Funding for research examing how to remove obstacles from concluding the Draft Nordic Saami Convention
7.5.2009 14:00
This three year project studies the recognition of indigenous property systems within Arctic states.
The Northern Institute for Environmental and Minority Law (NIEM, Arctic Centre, University of Lapland) received funding for its project titled "The Recognition of Indigenous Property Systems within Arctic States - an Issue that needs to be examined before the Draft Nordic Sami Convention can move ahead".
The research seeks to build upon one of the concluding recommendations of the legal chapter of the Arctic Human Development Report (AHDR). That recommendation deals with the challenge of recognizing indigenous property systems within the Arctic nation states.

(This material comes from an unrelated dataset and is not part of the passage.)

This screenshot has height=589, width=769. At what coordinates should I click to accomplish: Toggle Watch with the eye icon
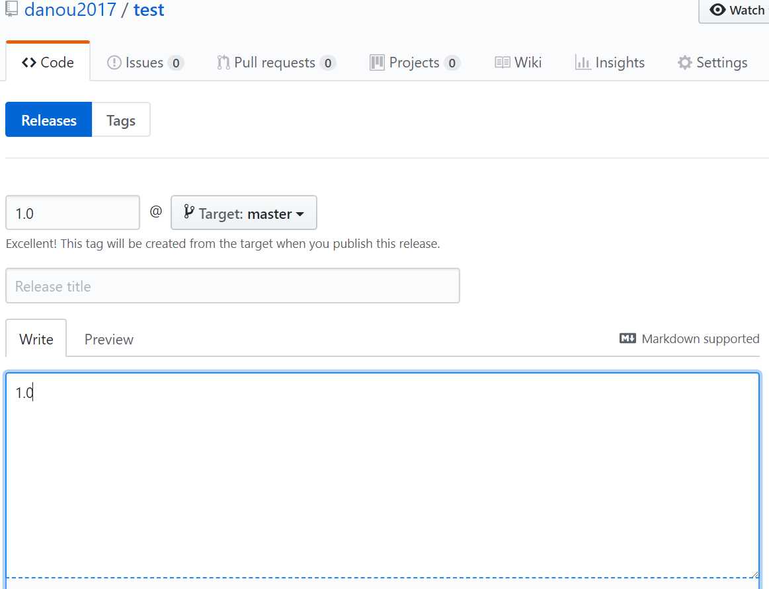[735, 10]
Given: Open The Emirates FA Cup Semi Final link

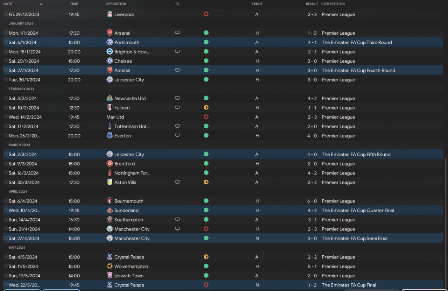Looking at the screenshot, I should pos(355,239).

- This issue is of particular salience within the Nordic states of Finland, Norway and Sweden because of continuing debates in two of those states as to the ratification of International Labour Organisations (ILO) Convention 169 on Indigenous and Tribal Peoples in Independent Countries, and an ongoing discussion in all the three states relating to the Draft Nordic Saami Convention (which was drafted under the auspices of the Nordic Council), says the project’s research leader, professor Timo Koivurova from NIEM.
The main questions and goals of the project are:
- What are the reasons why it has not been possible to commence negotiations on the Draft Nordic Saami Convention?

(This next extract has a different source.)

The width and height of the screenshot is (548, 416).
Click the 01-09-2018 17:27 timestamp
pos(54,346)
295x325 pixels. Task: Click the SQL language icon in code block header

- How have the legal systems of the Nordic states and other states dealt with the difficult questions of recognizing the property and resource rights of indigenous peoples?
- What kind of general lessons we can draw from the various approaches of these different legal systems and how do developments in international law (e.g. the norms of ILO Convention 169, the jurisprudence of the Inter American Human Rights System and the UN Declaration on the Rights of Indigenous Peoples) challenge these different approaches?
It is evident that the questions posed here challenge and will continue to challenge Arctic states in the coming years and decades, even if the respective treaties were ratified. As stated by researcher Tanja Joona, the project manager of the research programme, "As shown by the example of Norway, a country that ratified the ILO Convention No. 169 already almost 20 years ago, it is very difficult to re-organise the ownership and resource rights systems even if the Convention so requires".
The research project is composed of researchers from 7 countries, who are experts not only of their own country’s ownership and resource rights systems but are knowledgeable of indigenous property and resource rights systems in general. The project will be funded by the Nordic Council of Ministers from its Arctic Co-operation Programme 2009-2011.